TEXTAUSZUG >>
────────────────────

Wieso funktioniert das nicht? Was mache ich falsch? Muss ich Unicode in urxvt vielleicht erst irgendwie aktivieren? Oder habe ich da einfach was falsch verstanden?

Danke schonmal für eure Hilfe! Hier im deutschen Forum gibt es sicherlich viele, die ähnliche Probleme haben/hatten und die mehr dadrüber wissen als ich  :Smile: 

Malte

----------

## Josef.95

Hallo einheitlix

Schau mal hier

http://www.gentoo.org/doc/de/utf-8.xml

und

http://de.gentoo-wiki.com/Utf8

MfG

josef.95

----------

## einheitlix

Hallo Josef,

danke  :Smile:  Es funktioniert jetzt. Es war anscheinend nur ein Locale-Problem (ich musste die richtigen Locales generieren, die /etc/env.d/02locale nach meinen Wünschen entsprechend anpassen und dann env-update und source /etc/profile - letzteres als normaler user - ausführen). Ich hab aber auch die anderen Sachen gemacht, die in dem Howto empfohlen wurden, wie meinen Kernel so kompilieren, dass Dateien zukünftig in UTF-8 gespeichert werden, die /etc/fstab angepasst usw.

────────────────────

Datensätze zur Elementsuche
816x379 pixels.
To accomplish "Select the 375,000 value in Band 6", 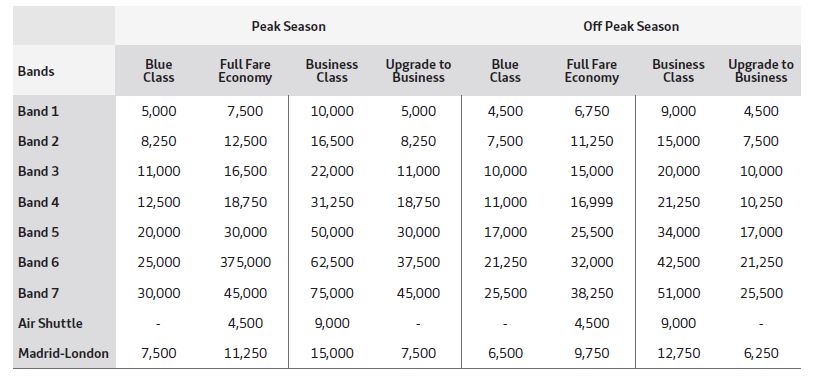I will point(245,262).
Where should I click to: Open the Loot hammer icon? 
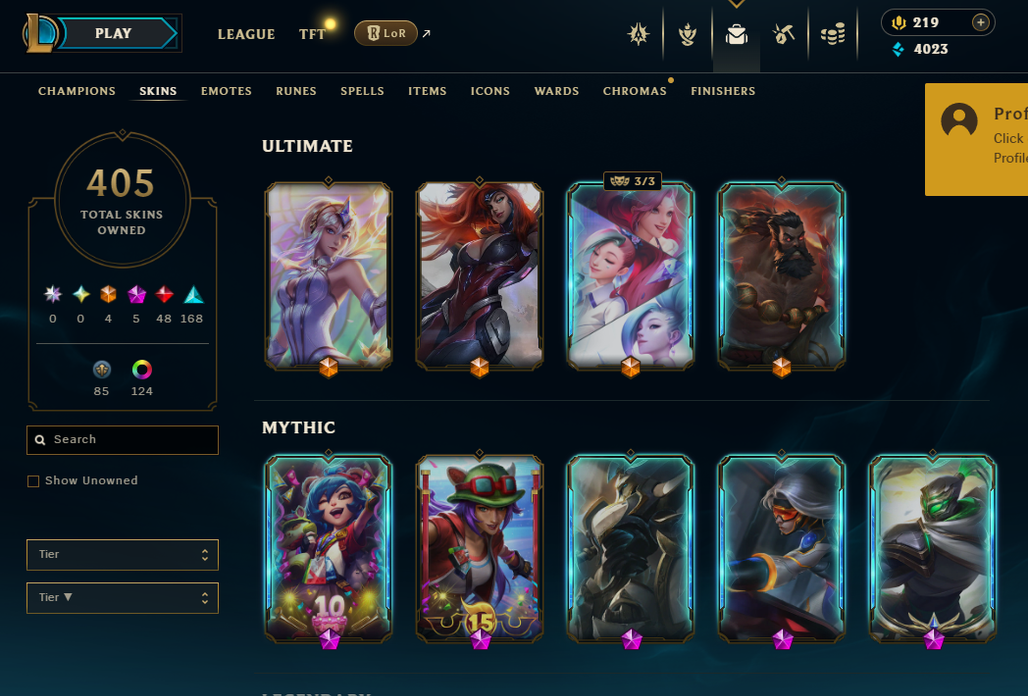tap(783, 34)
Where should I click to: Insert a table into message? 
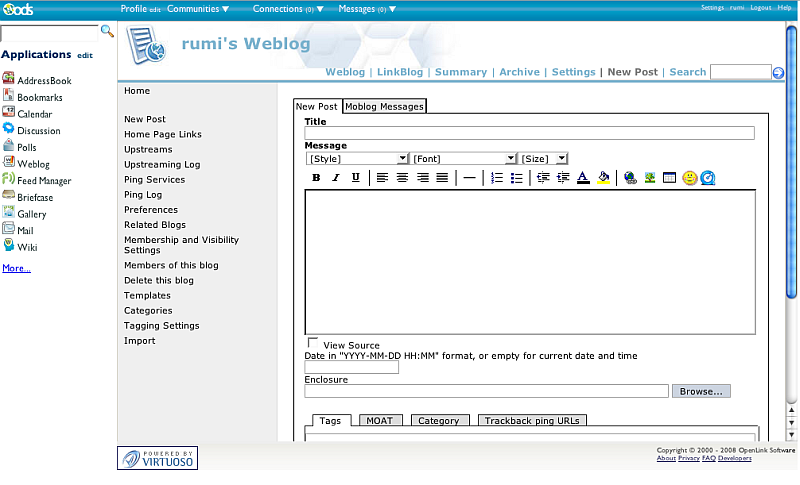point(670,178)
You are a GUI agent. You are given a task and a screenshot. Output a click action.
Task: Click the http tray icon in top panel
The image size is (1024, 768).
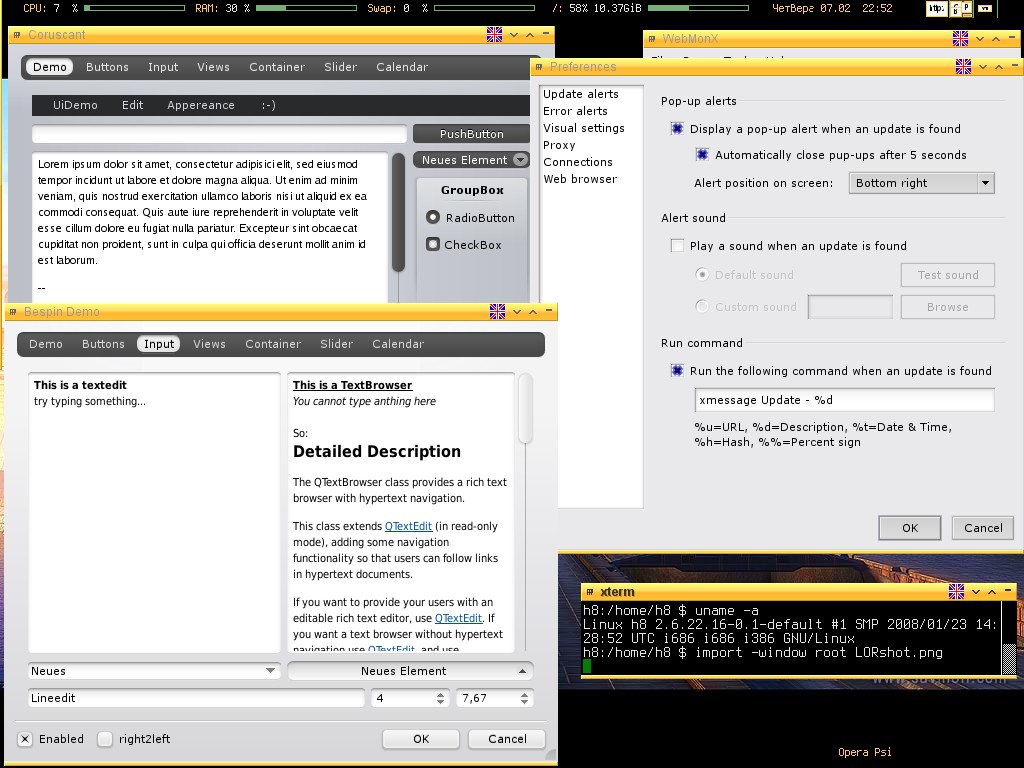click(935, 8)
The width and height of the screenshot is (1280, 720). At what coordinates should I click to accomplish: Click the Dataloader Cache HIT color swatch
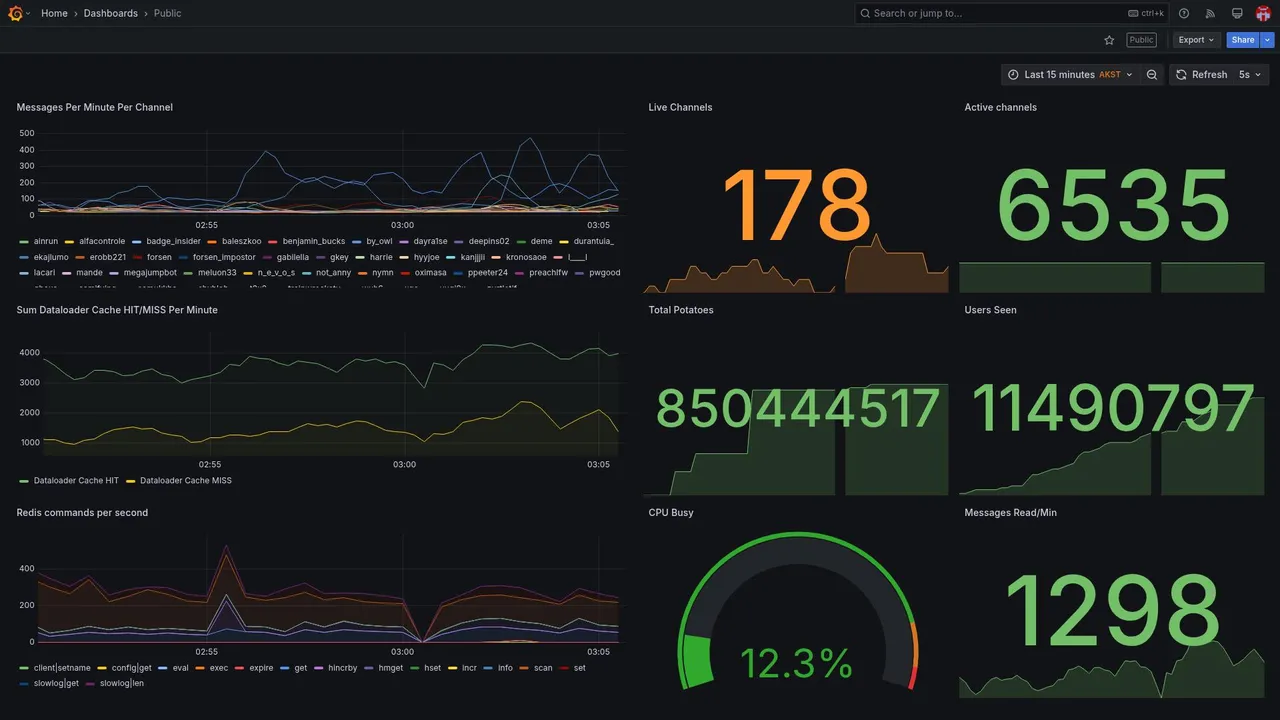(x=24, y=481)
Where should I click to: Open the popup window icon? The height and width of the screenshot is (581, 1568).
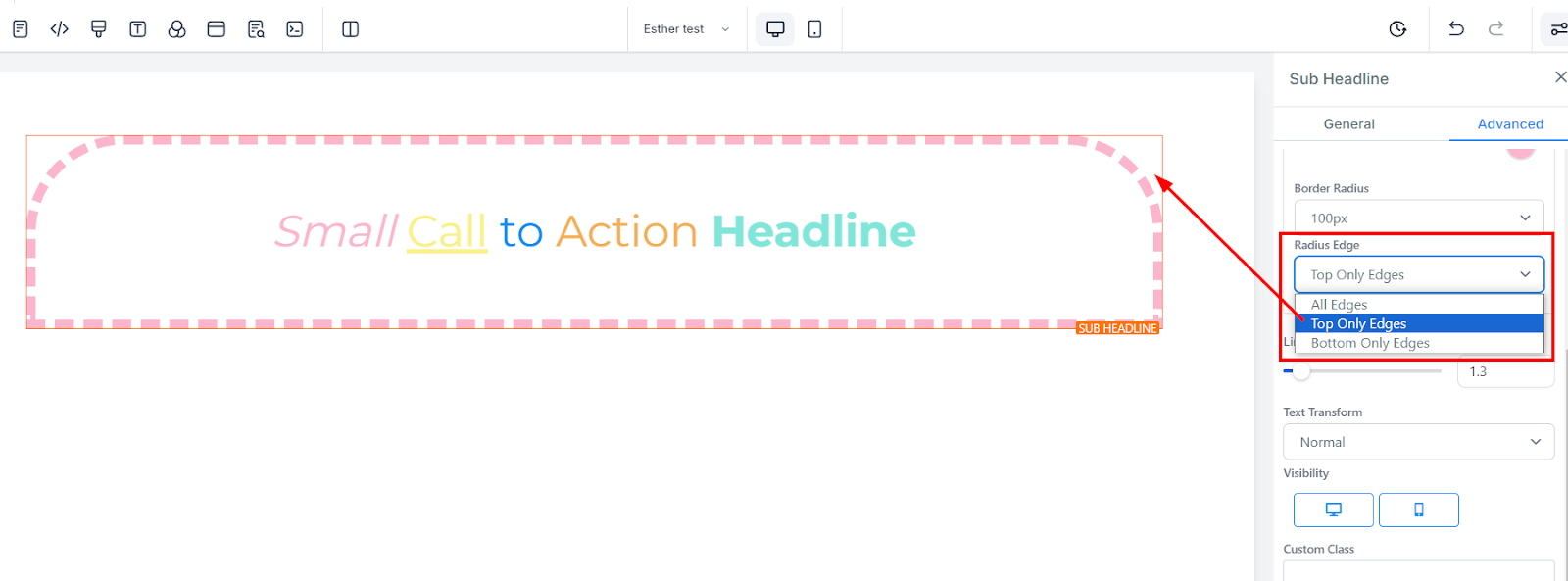coord(217,29)
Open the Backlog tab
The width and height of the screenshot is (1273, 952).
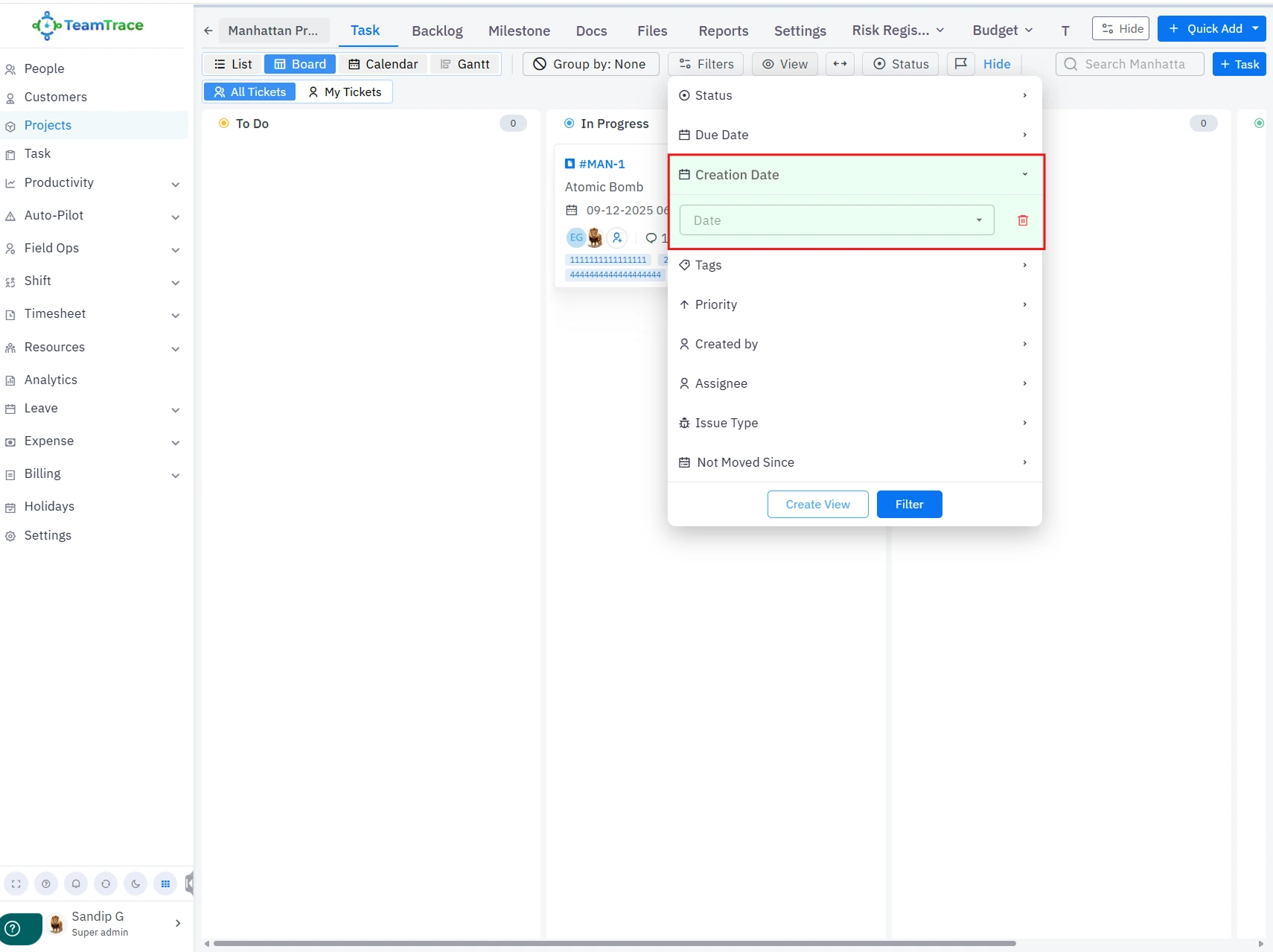(x=437, y=31)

────────────────────

KURZE ÜBUNG 1 >>
Beantworte anhand des Textauszugs:
(a) In welchem Programm möchte Malte Unicode zum Laufen bringen?
(b) Welche Datei wurde laut einheitlix an die eigenen Wünsche angepasst?
(c) Welcher Befehl wurde als normaler User ausgeführt?
KURZE ÜBUNG 2 >>
Gib einen Abschnitt des Textauszugs wörtlich wieder. Beginne bei den Worten „http://de.gentoo-wiki.com/Utf8“ und höre nach den Worten „die /etc/fstab angepasst usw.“ auf.
Die Datensätze stammen aus einer anderen Quelle.

ANTWORT 1 >>
(a) In urxvt.
(b) Die Datei /etc/env.d/02locale.
(c) source /etc/profile

ANTWORT 2 >>
http://de.gentoo-wiki.com/Utf8

MfG

josef.95

----------

## einheitlix

Hallo Josef,

danke  :Smile:  Es funktioniert jetzt. Es war anscheinend nur ein Locale-Problem (ich musste die richtigen Locales generieren, die /etc/env.d/02locale nach meinen Wünschen entsprechend anpassen und dann env-update und source /etc/profile - letzteres als normaler user - ausführen). Ich hab aber auch die anderen Sachen gemacht, die in dem Howto empfohlen wurden, wie meinen Kernel so kompilieren, dass Dateien zukünftig in UTF-8 gespeichert werden, die /etc/fstab angepasst usw.